Quick Links

RE: Query ID Calculation Fix for DISTINCT / ORDER BY and LIMIT / OFFSET

From:	Bykov Ivan <i(dot)bykov(at)modernsys(dot)ru>
To:	Michael Paquier <michael(at)paquier(dot)xyz>, David Rowley <dgrowleyml(at)gmail(dot)com>
Cc:	Sami Imseih <samimseih(at)gmail(dot)com>, "pgsql-hackers(at)postgresql(dot)org" <pgsql-hackers(at)postgresql(dot)org>
Subject:	RE: Query ID Calculation Fix for DISTINCT / ORDER BY and LIMIT / OFFSET
Date:	2025-03-17 07:33:42
Message-ID:	b220da2ce9a446bd90ff48ed9508786f@localhost.localdomain
Views:	Whole Thread \| Raw Message \| Download mbox \| Resend email
Thread:
Lists:	pgsql-hackers

Hello, Michael!

> So, here is attached a counter-proposal, where we can simply added a
> counter tracking a node count in _jumbleNode() to add more entropy to
> the mix, incrementing it as well for NULL nodes.
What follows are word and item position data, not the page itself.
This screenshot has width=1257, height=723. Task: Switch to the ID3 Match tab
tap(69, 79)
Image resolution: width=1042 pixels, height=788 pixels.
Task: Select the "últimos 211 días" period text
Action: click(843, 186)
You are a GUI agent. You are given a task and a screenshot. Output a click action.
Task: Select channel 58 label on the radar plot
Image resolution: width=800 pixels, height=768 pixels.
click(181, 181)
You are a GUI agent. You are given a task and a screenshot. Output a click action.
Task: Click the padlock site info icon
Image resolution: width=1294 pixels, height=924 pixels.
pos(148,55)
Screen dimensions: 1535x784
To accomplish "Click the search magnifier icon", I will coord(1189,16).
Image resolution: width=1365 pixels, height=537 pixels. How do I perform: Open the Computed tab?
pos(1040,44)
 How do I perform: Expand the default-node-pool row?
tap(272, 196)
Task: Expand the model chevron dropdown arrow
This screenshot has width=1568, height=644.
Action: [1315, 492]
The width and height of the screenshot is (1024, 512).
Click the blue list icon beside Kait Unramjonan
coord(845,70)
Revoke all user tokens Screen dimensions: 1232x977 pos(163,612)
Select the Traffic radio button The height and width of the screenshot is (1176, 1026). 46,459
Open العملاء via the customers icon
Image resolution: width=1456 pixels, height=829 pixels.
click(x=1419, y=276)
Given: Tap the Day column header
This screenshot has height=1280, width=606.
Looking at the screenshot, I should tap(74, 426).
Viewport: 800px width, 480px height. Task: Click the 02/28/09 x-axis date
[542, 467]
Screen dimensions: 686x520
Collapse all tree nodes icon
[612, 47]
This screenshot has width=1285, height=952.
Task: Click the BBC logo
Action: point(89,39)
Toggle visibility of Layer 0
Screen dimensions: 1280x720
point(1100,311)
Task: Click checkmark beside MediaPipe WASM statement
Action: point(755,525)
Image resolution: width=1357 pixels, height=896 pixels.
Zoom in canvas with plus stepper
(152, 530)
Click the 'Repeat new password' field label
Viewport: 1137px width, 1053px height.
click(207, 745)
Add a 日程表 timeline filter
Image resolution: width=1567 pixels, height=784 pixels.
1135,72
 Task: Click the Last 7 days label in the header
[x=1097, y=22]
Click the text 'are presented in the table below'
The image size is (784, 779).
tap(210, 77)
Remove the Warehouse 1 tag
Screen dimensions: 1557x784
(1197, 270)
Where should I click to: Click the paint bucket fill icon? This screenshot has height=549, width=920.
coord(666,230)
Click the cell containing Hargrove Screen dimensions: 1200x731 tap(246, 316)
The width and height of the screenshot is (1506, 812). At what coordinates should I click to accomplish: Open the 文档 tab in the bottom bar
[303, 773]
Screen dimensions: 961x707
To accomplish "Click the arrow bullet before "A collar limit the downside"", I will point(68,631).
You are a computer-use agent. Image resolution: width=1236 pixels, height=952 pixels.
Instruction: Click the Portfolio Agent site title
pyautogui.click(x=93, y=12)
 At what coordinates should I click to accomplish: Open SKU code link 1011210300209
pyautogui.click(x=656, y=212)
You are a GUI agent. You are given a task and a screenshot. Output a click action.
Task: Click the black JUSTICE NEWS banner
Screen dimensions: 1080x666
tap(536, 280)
It definitely looks like a more reliable solution than my variant, which only
counts NULL nodes.

However, we already knew about the overhead of adding `\0` bytes for
every NULL field.

> So that adds about 9.1% overhead to jumbling, on average.

See:
https://www.postgresql.org/message-id/flat/5ac172e0b77a4baba50671cd1a15285f%40localhost.localdomain#6c43f354f5f42d2a27e6824faa660a86

Is it really worth spending extra execution time to increase entropy
when we have non-NULL nodes?

Maybe we should choose to add node_count to the hash every time we visit
non-NULL or NULL nodes.
We could also add entropy if we see a change in the node->type value for
non-NULL variants.

Your Variant
------------

< node_count = 1 > < node 1 >
< node_count = 2 > /* node 2 = NULL */
< node_count = 3 > < node 3 >

Alternative 1 (mark only NULL Nodes)
------------------------------------

/* node_count = 1 */ < node 1 >
< node_count = 2 > /* node 2 = NULL */
/* node_count = 3 */ < node 3 >

Alternative 2 (mark only non-NULL Nodes)
----------------------------------------
This could address concerns about problems related to visiting nodes with the
same content placed in different query tree branches.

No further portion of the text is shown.